The long-spined sea urchins, Diadema antillarum, serve as vital herbivores that graze on algae, which if left unchecked will outcompete corals for resources and space and blanket them, block light and kill them. By feeding on algae, the sea urchins are essential to maintaining coral health and balance in the marine ecosystem.
Diadema mortalities were first reported in St. Thomas in the U.S. Virgin Islands in late January, 2022. By late March, the condition was found across the Lesser Antilles, Jamaica and the Mexican Caribbean. And by June of last year, it had been detected in most of the Greater Antilles, Florida and Curacao.
Scientists have been trying to identify the cause of the mysterious illness, which has led to declines of between 85% and 95% compared to premortality numbers in affected areas. When sea urchins die, they lose their spines and detach from their anchors.
Now, an international team of 42 scientists has identified the culprit as Philaster apodigitiformis, a unicellular eukaryote that is part of a group of 8,000 species called ciliates. P. apodigitiformis is a known parasite in fish.
"Rarely are we afforded the opportunity to understand marine disease events in this detail, where we can actually work out a cause of it," said marine ecologist Ian Hewson of Cornell University, lead author of a U.S. National Science Foundation-supported paper published in Science Advances.
Though scientists do not yet know how to treat P. apodigitiformis infections, Hewson said, discovering the parasite's identity may help them design strategies for maintaining health in Diadema sea urchins that are being raised for restocking efforts across the region.

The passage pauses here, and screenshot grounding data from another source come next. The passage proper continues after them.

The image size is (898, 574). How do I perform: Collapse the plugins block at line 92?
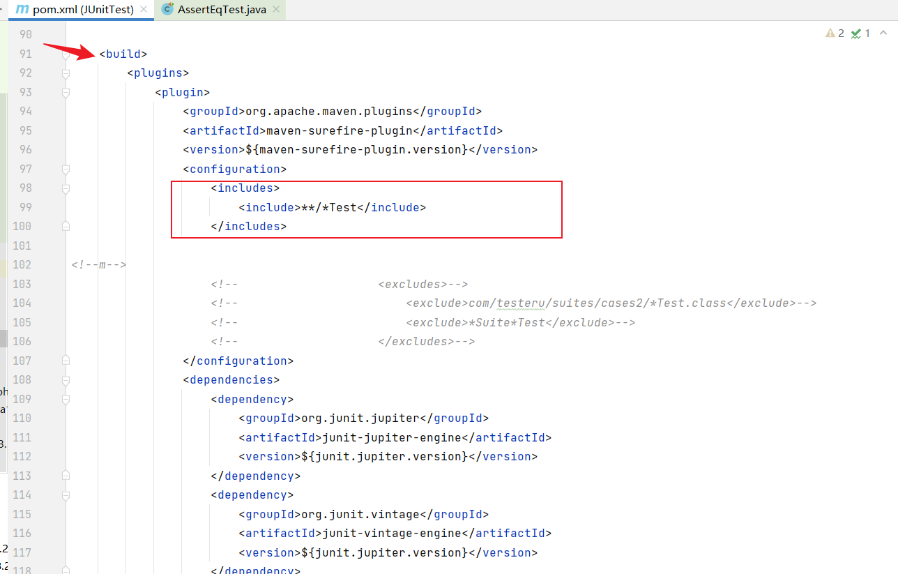tap(66, 73)
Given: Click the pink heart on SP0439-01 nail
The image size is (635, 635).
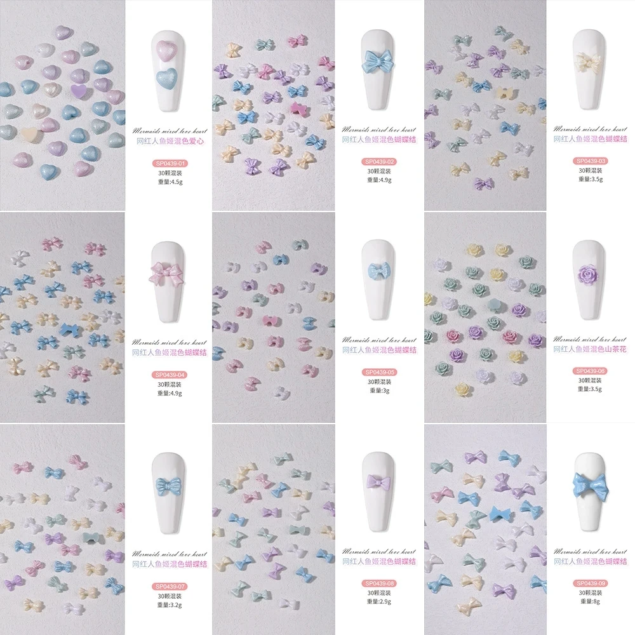Looking at the screenshot, I should [167, 50].
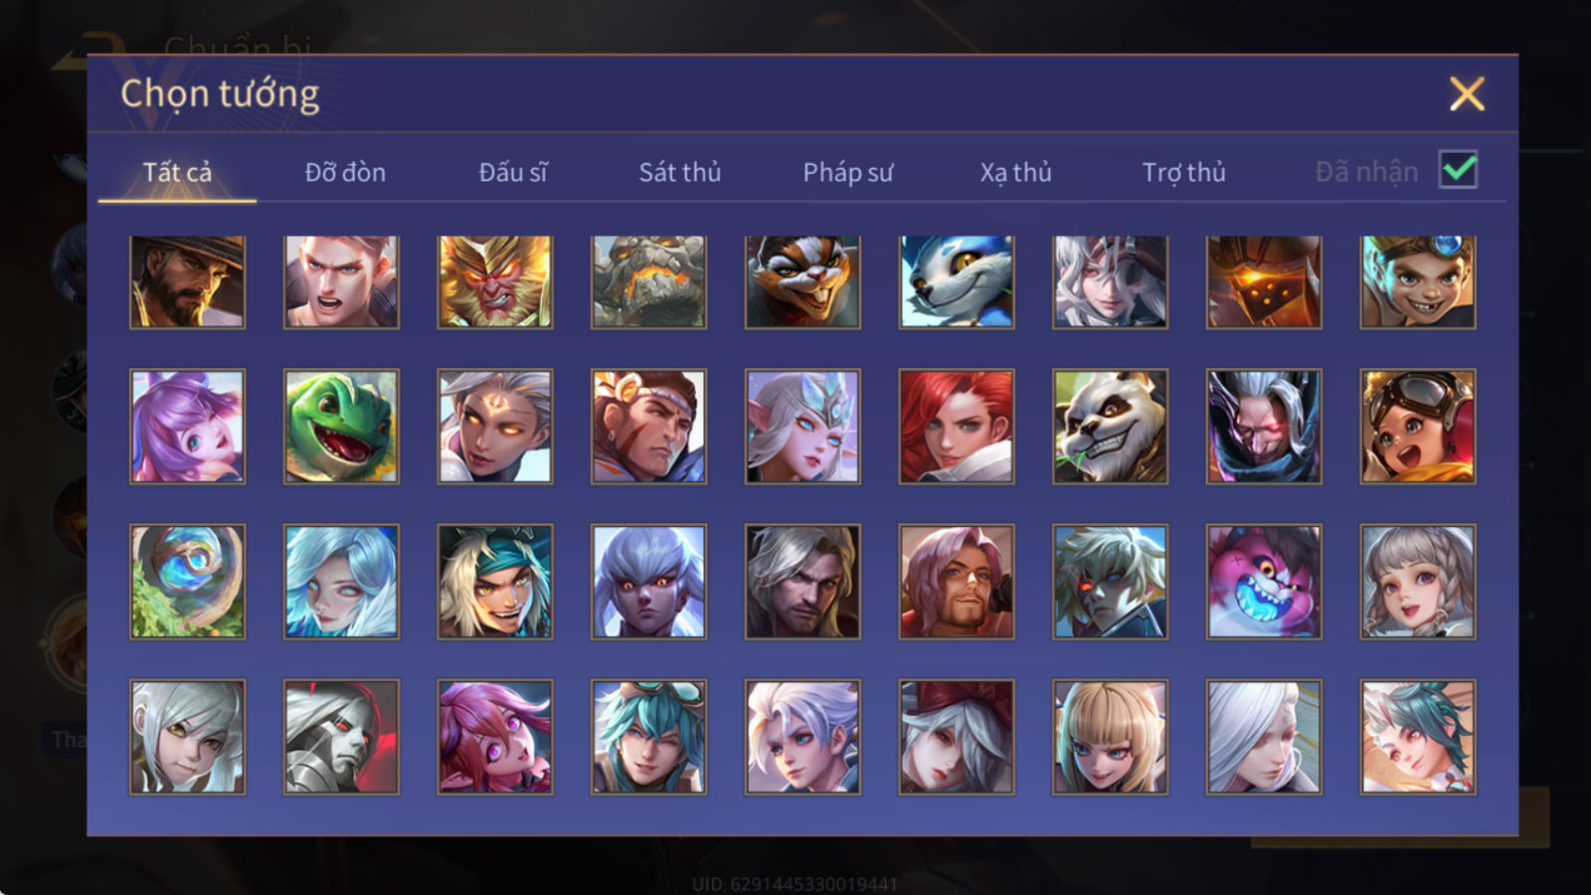The image size is (1591, 895).
Task: Pick the purple grinning cat monster hero
Action: [1264, 582]
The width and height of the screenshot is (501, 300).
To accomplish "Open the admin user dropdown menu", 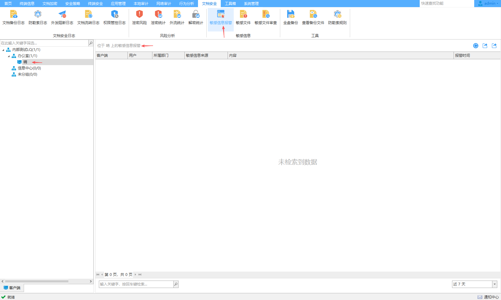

“There's a long history of Diadema die-off; the big one happened in the 1980s, with the cause still unknown, and cascaded into a loss of 80-90% of the coral cover in the Caribbean," said Dan Thornhill, a program director in NSF's Division of Ocean Sciences. "There were a lot of factors involved, but the urchin die-off was the tipping point. It's an ecological tragedy. It's fairly rare and exciting to identify the parasite or pathogen behind one of these diseases in marine ecosystems, and to do it this quickly is impressive."